[start Reading text]

We also wanted to point out that NVIDIA has notebook versions of the A4000 and A5000 GPUs, along with the A3000 and T300/ T1200 GPUs launching today. We do not normally cover these, but we will simply mention them.

Final Words

This is a smart move by NVIDIA. It can release differentiated GPUs into the data center and professional markets thereby selling GPUs at higher ASPs than on the consumer side. Given the global GPU shortage, we expect all of these models to sell well.

Update 2021-04-14: We have a post-GTC 2021 keynote video if you want to hear about some of the other announcements:



  1. I can see it now. A headless Threadripper Pro box using GB or Asus board with seven A10 single slot GPU compute cards. Who says good things don’t come in slim packages?

  2. Why didn’t Nvidia announce those GPUs during GTC 2021 keynote? Also missing is 3080Ti/3070Ti news.

    Looking at the A4000, a 6pin connector is a disappointment, it means it is pulling 65W from PCI-e bus, which makes multiple single-slot A4000 a no-no. Even RTX4000 had an 8pin connector.

    Meanwhile the A16 is basically 4x low power A4000s on a PCI-e switch. So Nvidia is forcing multiGPU GA104 users to use A16 instead of multiple A4000s. The A16 is a monster gpu for low power inferencing.

[end Reading text]
[start Stored rows]

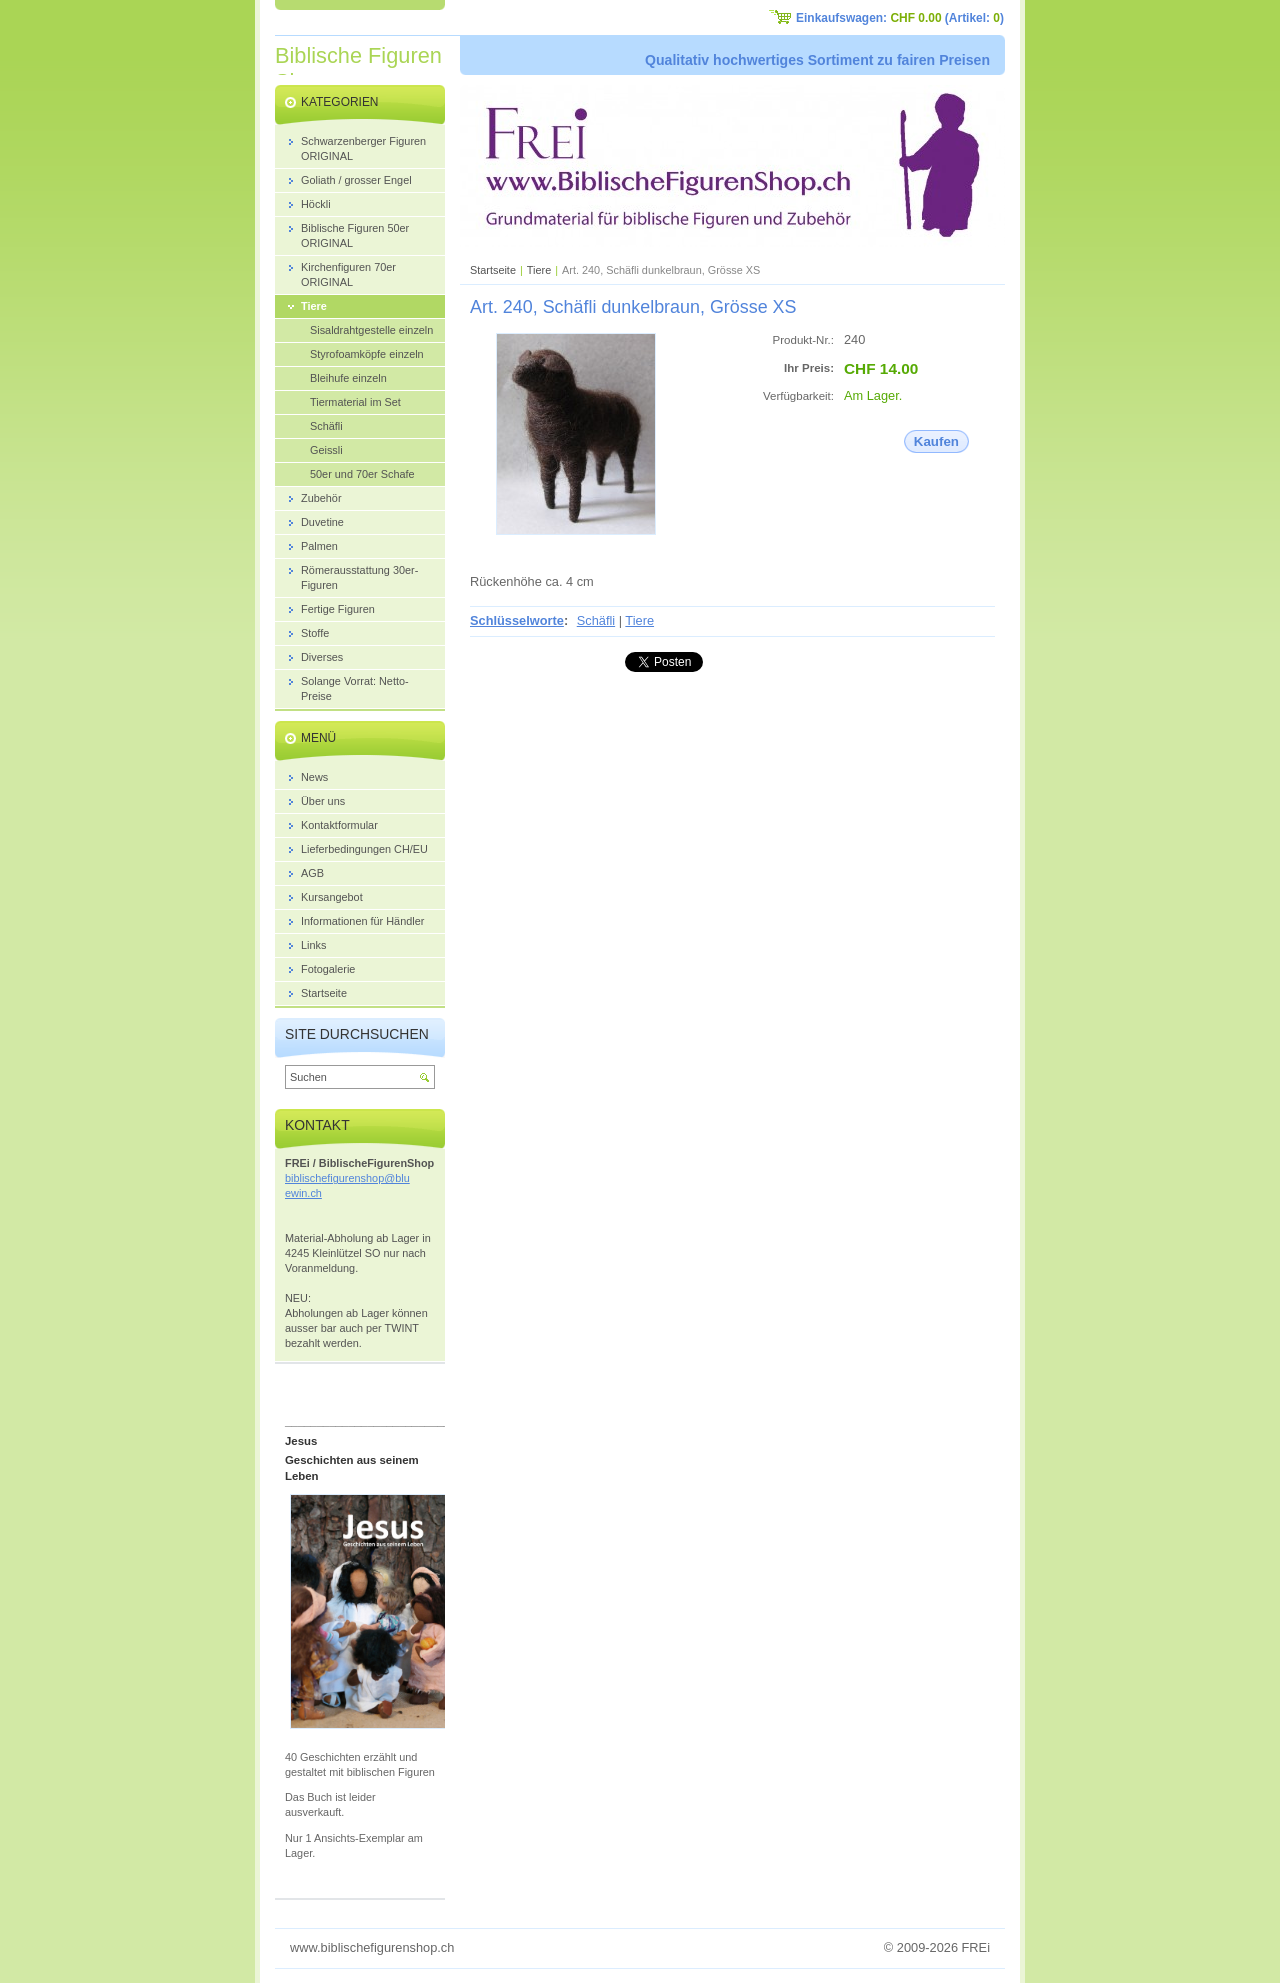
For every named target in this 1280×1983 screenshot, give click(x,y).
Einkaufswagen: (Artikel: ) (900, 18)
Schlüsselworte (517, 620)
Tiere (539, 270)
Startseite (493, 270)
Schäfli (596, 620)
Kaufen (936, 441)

[end Stored rows]
[start Stored rows]

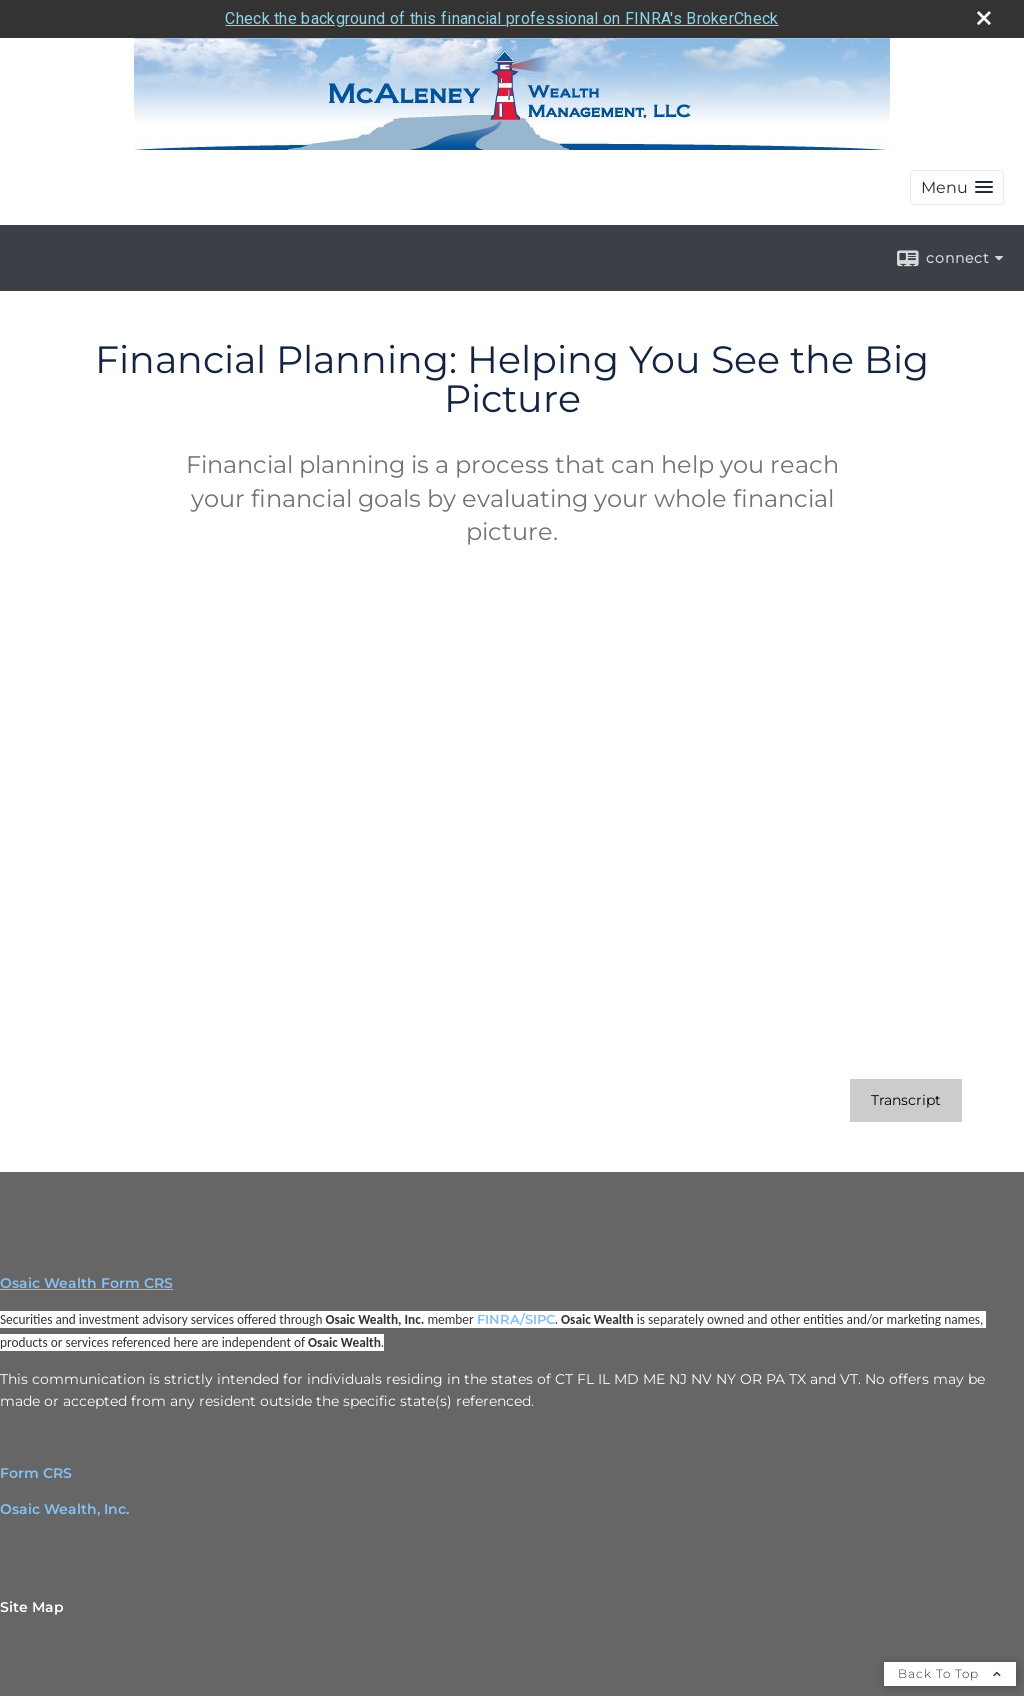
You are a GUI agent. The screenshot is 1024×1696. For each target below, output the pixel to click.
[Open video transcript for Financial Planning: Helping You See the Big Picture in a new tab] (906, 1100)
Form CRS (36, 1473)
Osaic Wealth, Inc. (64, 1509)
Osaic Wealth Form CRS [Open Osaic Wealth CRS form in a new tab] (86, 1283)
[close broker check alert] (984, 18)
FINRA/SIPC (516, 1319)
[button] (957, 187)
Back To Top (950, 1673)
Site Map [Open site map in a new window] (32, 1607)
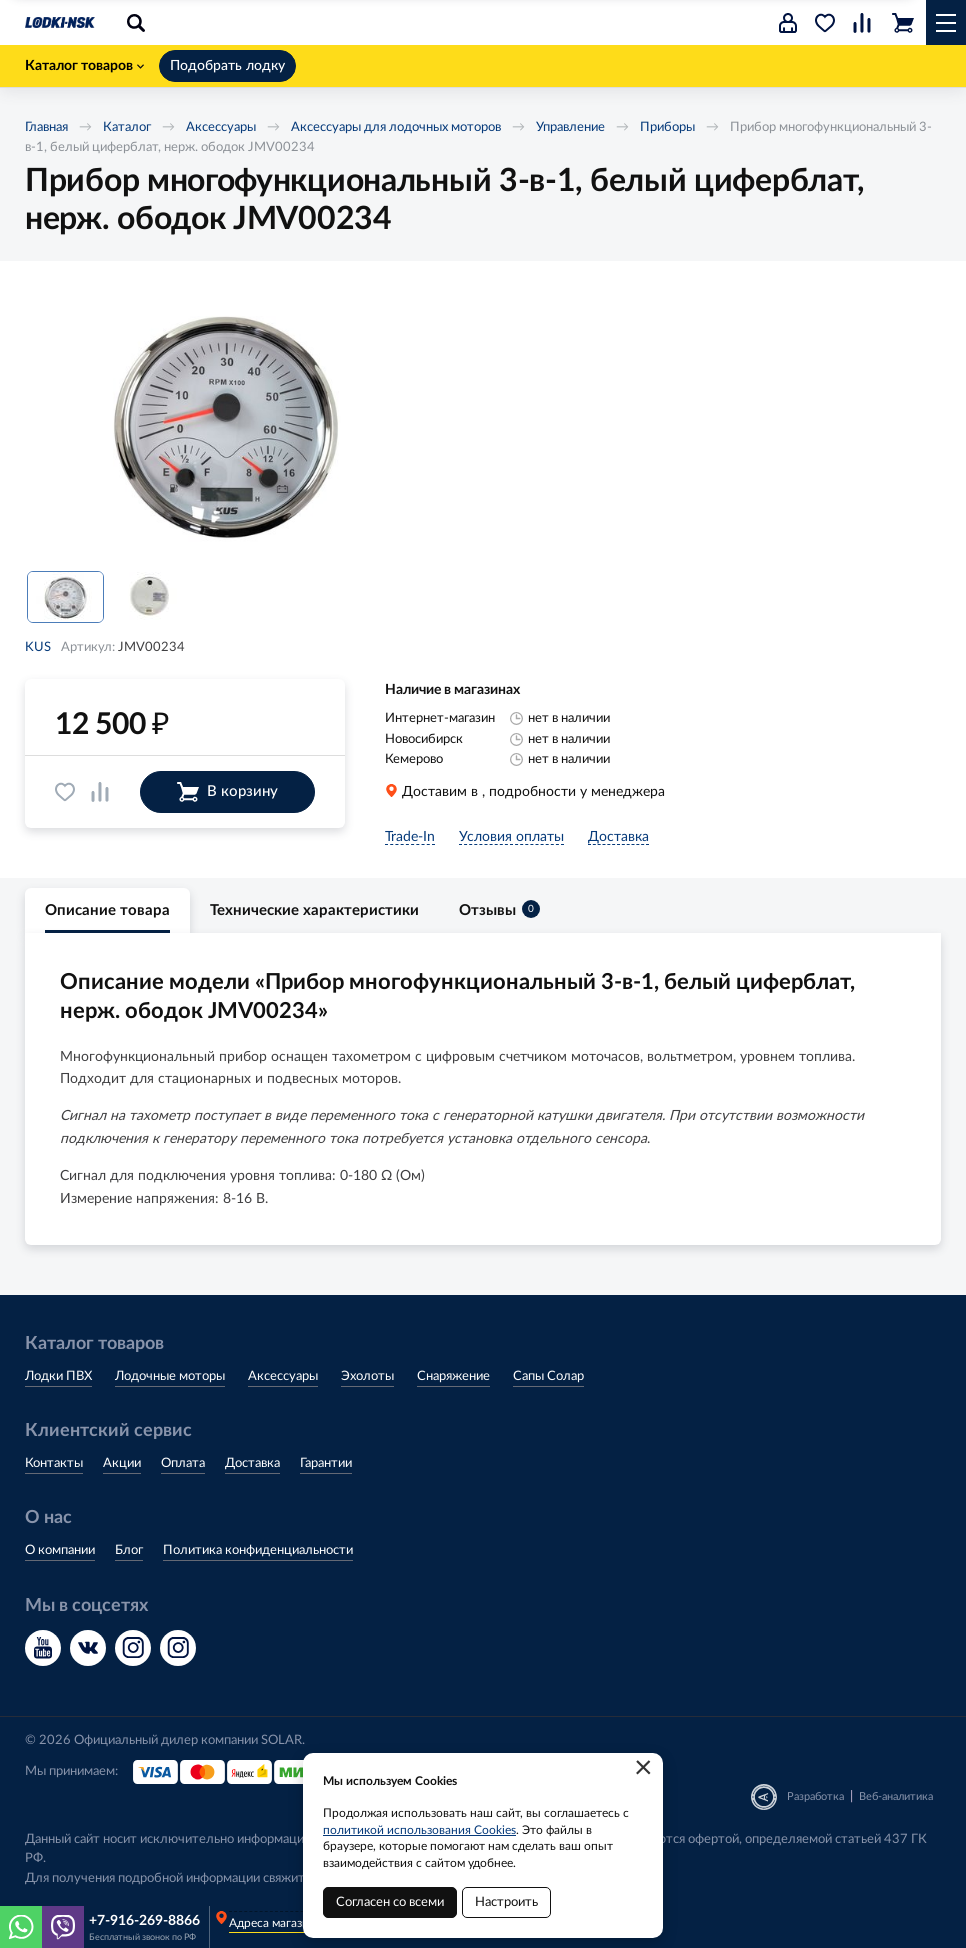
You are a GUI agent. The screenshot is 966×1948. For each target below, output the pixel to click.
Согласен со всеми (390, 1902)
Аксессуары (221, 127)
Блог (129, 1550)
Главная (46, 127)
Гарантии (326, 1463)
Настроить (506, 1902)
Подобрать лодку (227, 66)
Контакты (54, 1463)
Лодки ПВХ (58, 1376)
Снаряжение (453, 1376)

[end Stored rows]

_Directions:_
1/ In the text about NVIDIA GPUs, what does the second comment say the A16 basically is?
2/ Reproduce the part of the NVIDIA GPU text from "Update 2021-04-14: We" up to and including "in slim packages?".
3/ Write the next part of the NVIDIA GPU text, beginning right after its last sentence.

_Answers provided:_
1/ Four low-power A4000s on a PCI-e switch.

2/
Update 2021-04-14: We have a post-GTC 2021 keynote video if you want to hear about some of the other announcements:



  1. I can see it now. A headless Threadripper Pro box using GB or Asus board with seven A10 single slot GPU compute cards. Who says good things don’t come in slim packages?

3/
  3. Now that I think about it. The A16 could be 4x 128bit unannounced GA107 or it could be 4x 256bit GA104s. Hard to tell at this time. It would be cool if it were 4x GA104s, but 250W TDP tells me it is more likely 4x GA107 with 2x 2gb samsung chips per vram channel

  4. emerth,

    or for computer aided tomography 3D in a VM when your main display is attached to a custom board that keeps independent LUTs and gamma for each application as offered by Eizo, Barxo, Totoku / JVC and LG, just to list the 4800 by 3200 px 12.9MP 3:2 screens that I need to fall off the back of a truck and into my desk…

  5. Hi Sales,

    Good day.
    This is Ivan from Contacthings solution base in Penang.
    Our customer is looking for Nvidia A10 GPU, can you quoted me with reseller price, ex-work and share lead time.
    NVIDIA A10 GPU Computing Accelerator – 24GB GDDR6 – PCIe 4.0 x16 – Passive Cooler (thinkmate.com)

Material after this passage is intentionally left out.